Aus dem Gemeinschaftsrecht ergibt sich nichts anderes. Gemäß Art. 13 Teil A Abs. 1 Buchst i der 6. EG-Richtlinie befreien die Mitgliedstaaten den Schul- und Hochschulunterricht, die Ausbildung, die Fortbildung oder die berufliche Umschulung sowie die damit eng verbundenen Dienstleistungen. Die Vorschrift ist, soweit die e n g verbundenen Dienstleistungen in Betracht kommen, mit "u n m i t t e l b a r dem Schul- und Bildungszweck dienend" in deutsches Recht umgesetzt und wie vorstehend bereits ausgeführt auszulegen.

Schließlich sind § 4 Nr. 21 Buchst b UStG und Art. 13 der 6. EG-Richtlinie als Steuerbefreiungsvorschriften und Ausnahmeregelungen nach allgemeinen Grundsätzen eng auszulegen, vgl. das Urteil des EuGH v. 5.6.97 - Rs C - 2/95, RiW 97, 705. Deshalb ist nicht ersichtlich, wie die OFD Hannover in der Verfügung vom 4. April 2002, UR 02, 186 zu der Erkenntnis gelangt, "die begünstigten abH-Maßnahmen umfassten den gesamten Rahmen förderungswürdiger Maßnahmen i.S.d. § 241 SGB III...", zu denen u.a. die sozialpädagogische Begleitung gehört.
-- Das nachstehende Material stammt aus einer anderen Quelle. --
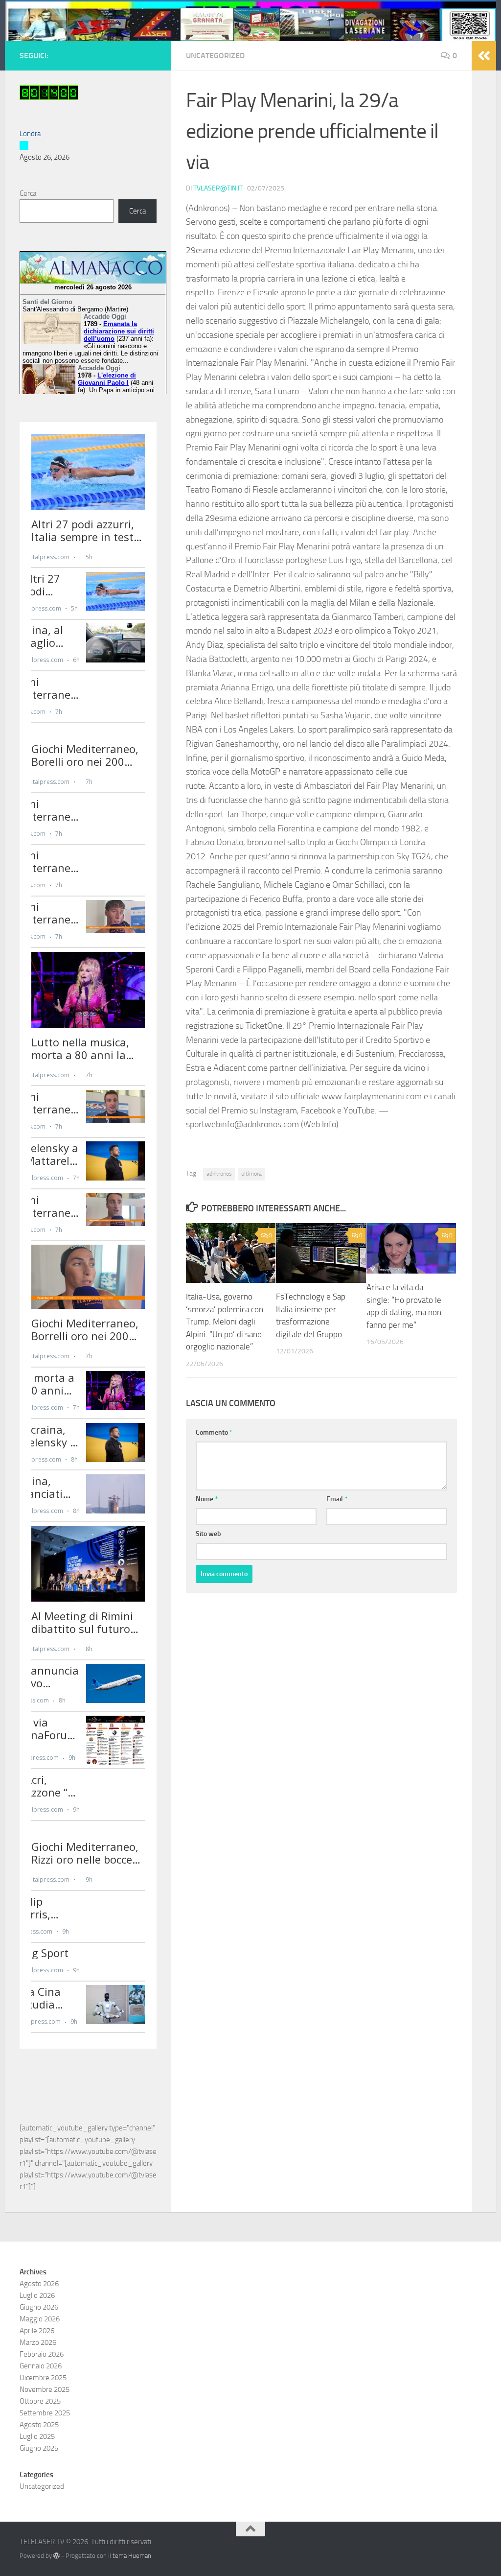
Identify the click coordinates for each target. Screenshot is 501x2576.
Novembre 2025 (44, 2389)
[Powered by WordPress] (56, 2555)
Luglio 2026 (37, 2295)
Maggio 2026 (40, 2319)
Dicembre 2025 (43, 2377)
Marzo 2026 (38, 2342)
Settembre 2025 (45, 2413)
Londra (30, 133)
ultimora (251, 1173)
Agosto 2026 (39, 2283)
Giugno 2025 (39, 2448)
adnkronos (219, 1173)
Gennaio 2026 (41, 2366)
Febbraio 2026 (42, 2354)
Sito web (208, 1534)
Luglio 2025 (37, 2436)
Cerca (28, 193)
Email (336, 1499)
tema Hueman (132, 2555)
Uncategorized (215, 55)
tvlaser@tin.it (218, 188)
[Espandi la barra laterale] (484, 56)
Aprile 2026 (37, 2330)
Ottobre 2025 (40, 2401)
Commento (214, 1432)
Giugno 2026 (39, 2307)
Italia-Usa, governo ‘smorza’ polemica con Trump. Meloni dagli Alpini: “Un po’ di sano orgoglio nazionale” (224, 1321)
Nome (207, 1499)
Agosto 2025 (39, 2424)
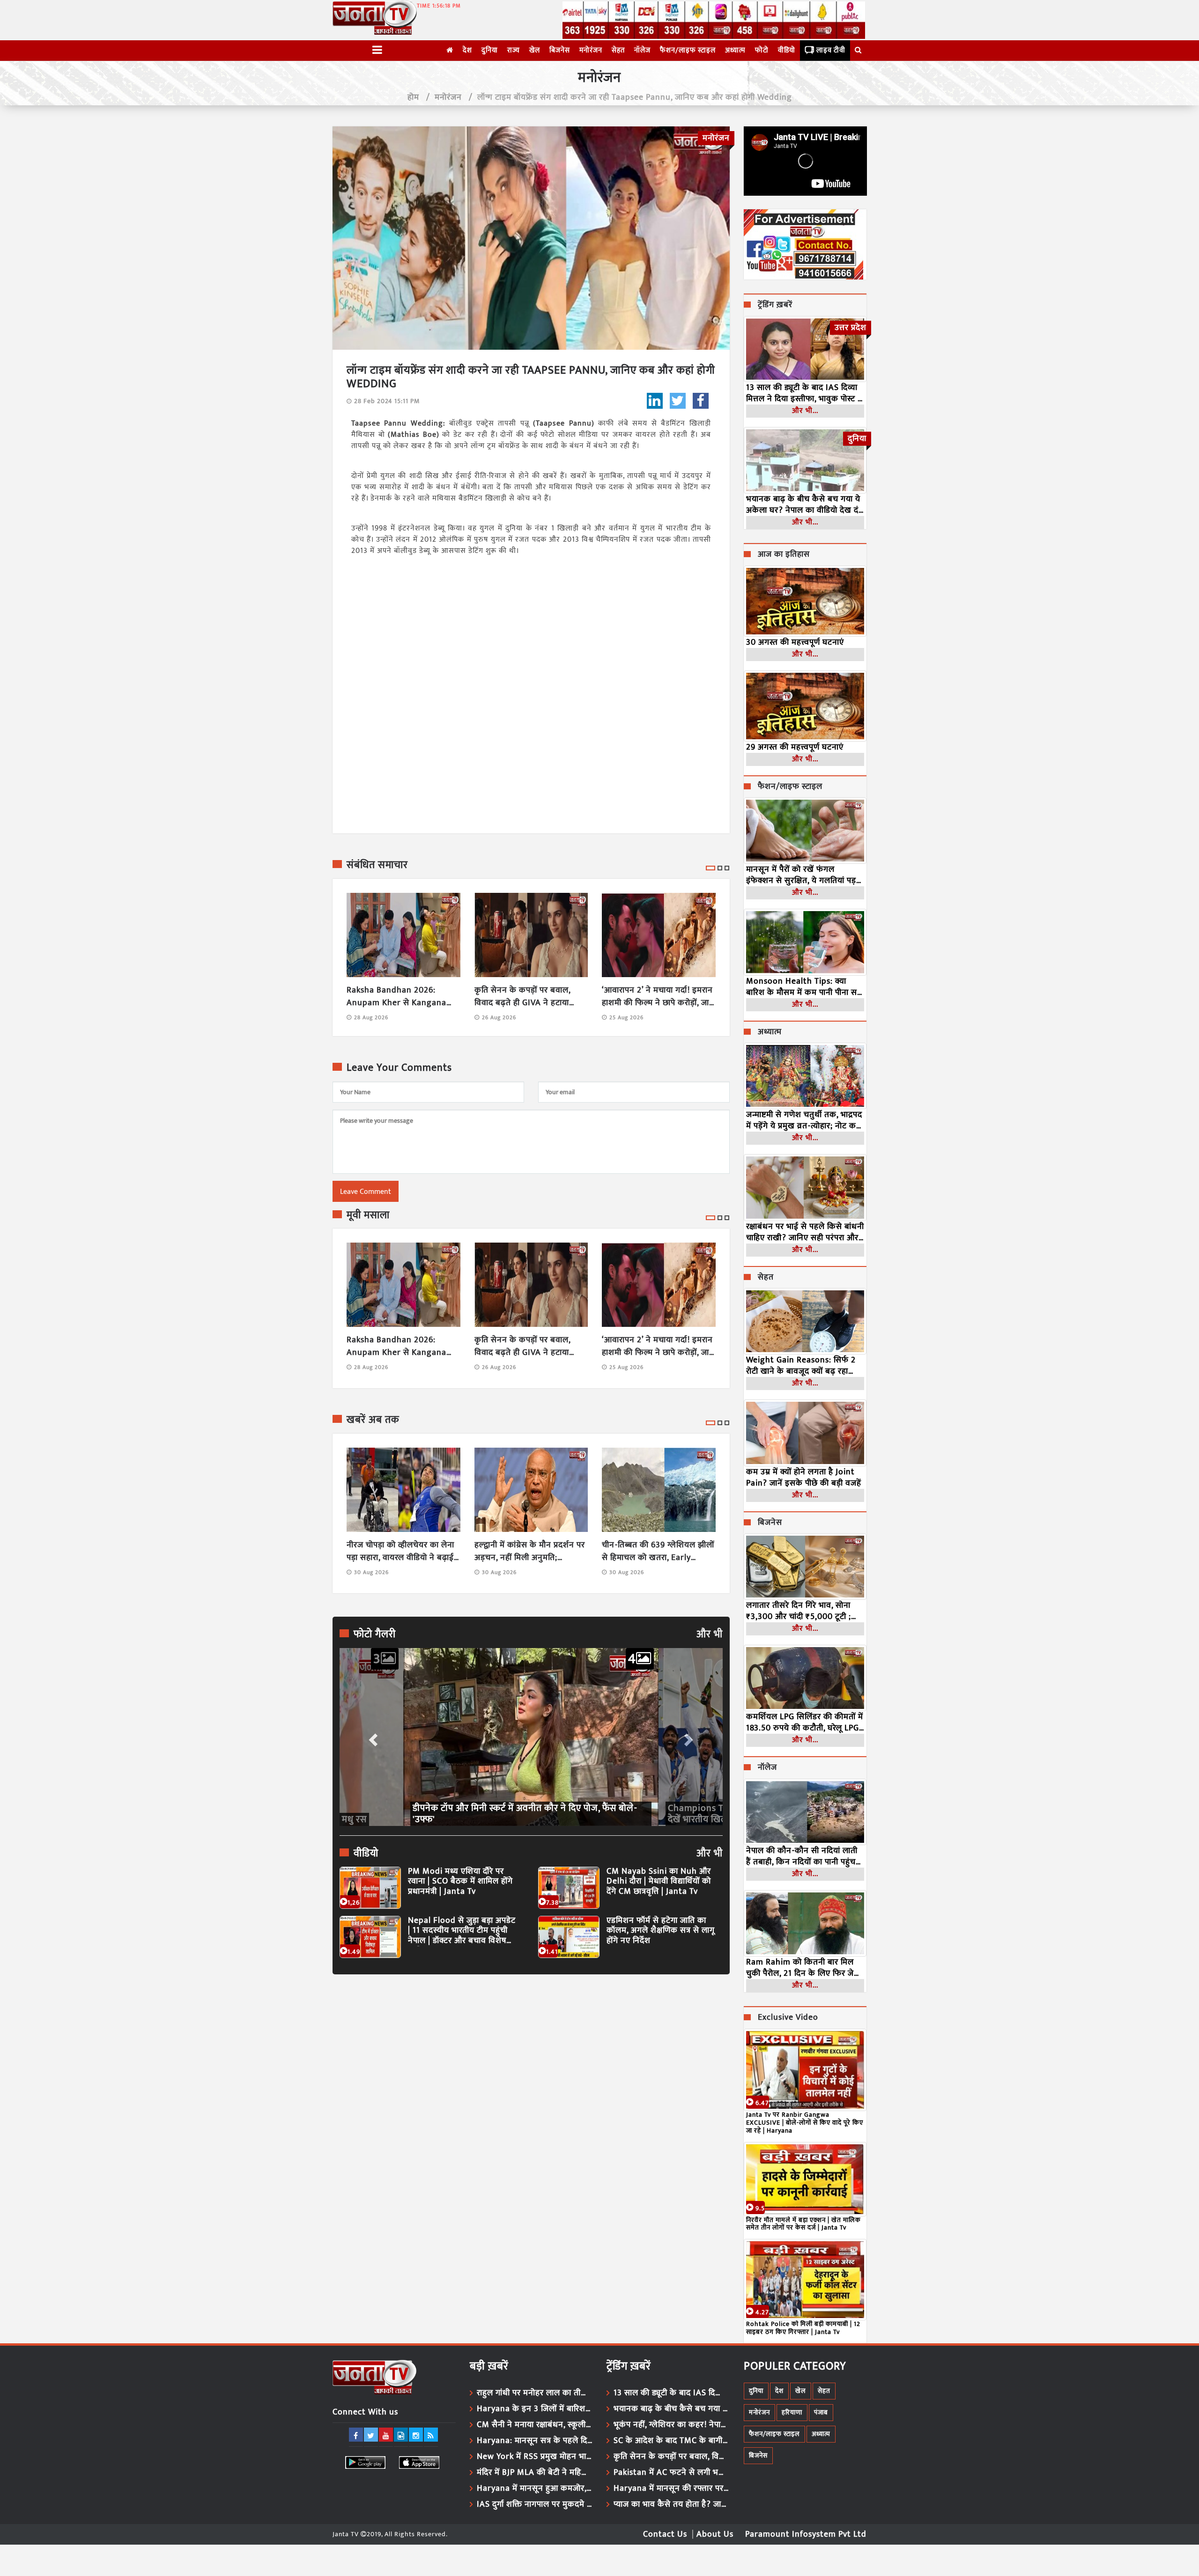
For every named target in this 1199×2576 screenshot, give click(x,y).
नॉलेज (642, 50)
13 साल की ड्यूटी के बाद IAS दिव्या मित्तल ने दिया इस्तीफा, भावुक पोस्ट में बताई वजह (804, 393)
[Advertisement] (531, 2067)
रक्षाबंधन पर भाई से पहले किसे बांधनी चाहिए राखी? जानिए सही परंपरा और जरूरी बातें (805, 1232)
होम (413, 97)
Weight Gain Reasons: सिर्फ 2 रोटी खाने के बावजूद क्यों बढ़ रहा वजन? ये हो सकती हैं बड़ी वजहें (801, 1365)
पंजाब (821, 2412)
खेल (534, 50)
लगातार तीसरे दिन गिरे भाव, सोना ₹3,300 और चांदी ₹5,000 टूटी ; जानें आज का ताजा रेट (798, 1611)
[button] (372, 1737)
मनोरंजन (590, 50)
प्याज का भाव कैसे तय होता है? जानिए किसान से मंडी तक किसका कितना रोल (672, 2504)
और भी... (805, 411)
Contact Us (665, 2534)
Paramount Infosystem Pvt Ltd (805, 2534)
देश (467, 50)
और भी (709, 1634)
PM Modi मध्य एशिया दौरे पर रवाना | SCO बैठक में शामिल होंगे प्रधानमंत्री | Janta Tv (460, 1882)
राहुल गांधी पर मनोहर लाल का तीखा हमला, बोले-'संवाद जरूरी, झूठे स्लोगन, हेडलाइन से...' (535, 2393)
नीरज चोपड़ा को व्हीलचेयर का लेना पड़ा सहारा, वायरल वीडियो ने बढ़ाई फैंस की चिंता (400, 1551)
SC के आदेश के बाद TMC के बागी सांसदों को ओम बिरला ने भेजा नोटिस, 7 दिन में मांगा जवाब (672, 2440)
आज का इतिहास (784, 555)
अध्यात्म (735, 50)
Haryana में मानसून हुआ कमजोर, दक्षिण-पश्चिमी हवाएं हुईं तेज (535, 2488)
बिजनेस (559, 50)
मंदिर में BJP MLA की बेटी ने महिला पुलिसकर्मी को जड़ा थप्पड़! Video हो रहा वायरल (535, 2472)
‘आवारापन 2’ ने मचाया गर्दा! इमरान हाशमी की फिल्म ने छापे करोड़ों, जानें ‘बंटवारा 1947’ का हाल (658, 996)
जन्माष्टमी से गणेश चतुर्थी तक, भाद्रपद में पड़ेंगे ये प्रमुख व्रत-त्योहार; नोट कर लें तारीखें (804, 1120)
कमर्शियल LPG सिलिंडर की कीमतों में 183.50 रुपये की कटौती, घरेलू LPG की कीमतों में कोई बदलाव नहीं (804, 1722)
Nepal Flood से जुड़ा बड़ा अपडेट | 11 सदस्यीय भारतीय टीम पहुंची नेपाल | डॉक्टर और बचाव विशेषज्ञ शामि (462, 1931)
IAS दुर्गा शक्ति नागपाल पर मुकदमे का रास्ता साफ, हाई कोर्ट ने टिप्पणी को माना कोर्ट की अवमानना (535, 2504)
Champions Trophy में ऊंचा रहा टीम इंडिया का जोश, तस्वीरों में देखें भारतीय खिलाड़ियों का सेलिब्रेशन (526, 1814)
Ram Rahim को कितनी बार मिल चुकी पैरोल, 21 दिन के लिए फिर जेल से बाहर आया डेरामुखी (803, 1968)
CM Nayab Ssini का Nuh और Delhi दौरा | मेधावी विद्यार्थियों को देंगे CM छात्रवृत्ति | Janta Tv (659, 1882)
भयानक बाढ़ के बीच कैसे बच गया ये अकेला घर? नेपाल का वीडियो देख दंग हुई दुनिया (805, 504)
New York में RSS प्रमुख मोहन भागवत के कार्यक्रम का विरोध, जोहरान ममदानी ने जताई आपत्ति (535, 2456)
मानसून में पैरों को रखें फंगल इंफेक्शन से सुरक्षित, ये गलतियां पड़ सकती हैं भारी (801, 875)
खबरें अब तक (373, 1420)
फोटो (762, 50)
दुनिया (489, 50)
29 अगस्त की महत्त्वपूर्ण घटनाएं (795, 747)
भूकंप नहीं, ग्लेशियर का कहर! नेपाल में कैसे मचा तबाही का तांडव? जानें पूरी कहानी (672, 2424)
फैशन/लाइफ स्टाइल (688, 50)
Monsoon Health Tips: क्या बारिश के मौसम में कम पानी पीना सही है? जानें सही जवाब (805, 987)
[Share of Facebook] (701, 401)
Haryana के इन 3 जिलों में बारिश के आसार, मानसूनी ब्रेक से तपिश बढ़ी (535, 2408)
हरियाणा (792, 2412)
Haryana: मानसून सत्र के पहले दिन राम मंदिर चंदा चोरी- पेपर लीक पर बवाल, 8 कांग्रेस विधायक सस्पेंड (535, 2440)
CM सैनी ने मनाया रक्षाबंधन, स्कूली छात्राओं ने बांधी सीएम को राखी (535, 2424)
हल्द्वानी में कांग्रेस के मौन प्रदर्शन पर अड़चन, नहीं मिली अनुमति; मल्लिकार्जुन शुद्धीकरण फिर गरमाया (530, 1551)
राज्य (513, 50)
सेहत (618, 50)
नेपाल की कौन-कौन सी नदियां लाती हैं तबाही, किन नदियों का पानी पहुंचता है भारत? (804, 1856)
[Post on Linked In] (655, 401)
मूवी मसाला (368, 1215)
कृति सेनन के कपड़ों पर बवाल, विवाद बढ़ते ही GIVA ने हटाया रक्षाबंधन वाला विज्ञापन (522, 996)
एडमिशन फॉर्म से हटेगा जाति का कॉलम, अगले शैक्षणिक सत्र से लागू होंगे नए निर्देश (661, 1931)
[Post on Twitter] (678, 401)
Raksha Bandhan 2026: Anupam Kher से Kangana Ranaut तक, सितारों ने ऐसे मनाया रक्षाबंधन (402, 996)
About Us (714, 2534)
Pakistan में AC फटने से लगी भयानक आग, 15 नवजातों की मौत (672, 2472)
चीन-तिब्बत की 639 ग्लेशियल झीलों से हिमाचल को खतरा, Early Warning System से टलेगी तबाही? (658, 1551)
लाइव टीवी (830, 50)
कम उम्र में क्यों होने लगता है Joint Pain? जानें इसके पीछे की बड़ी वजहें (803, 1477)
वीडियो (786, 50)
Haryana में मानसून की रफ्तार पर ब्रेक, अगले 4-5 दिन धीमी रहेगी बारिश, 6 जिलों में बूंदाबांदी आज (672, 2488)
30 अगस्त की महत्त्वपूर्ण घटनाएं (795, 642)
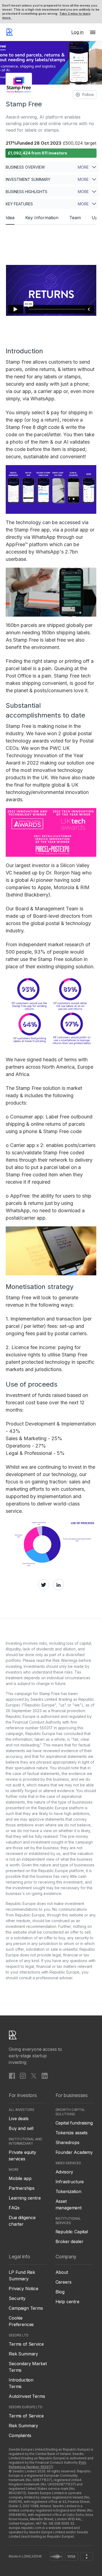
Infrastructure (69, 2181)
Von den insgesamt angebotenen sozialpädagogischen Betreuungsmaßnahmen dienen nach Ansicht des Senats die Schreib-, Rechen- und Leseübungen zwar unmittelbar dem Schul- und Bildungszweck. Die Klägerin konnte aber nicht darlegen, welchen Umfang diese Leistungen im Rahmen der gesamten sozialpädagogischen Betreuung einnehmen. Aus den Akten ergaben sich ebenfalls keine Anhaltspunkte. Deshalb war der Senat auch nicht in der Lage, die Gesamtleistungen in steuerpflichtige und steuerfreie Umsätze aufzuteilen. Die Entscheidung ergeht auch insoweit zu Lasten der Klägerin, denn sie beruft sich auf eine Steuerbegünstigung, für deren Voraussetzungen sie darlegungs- und beweispflichtig ist.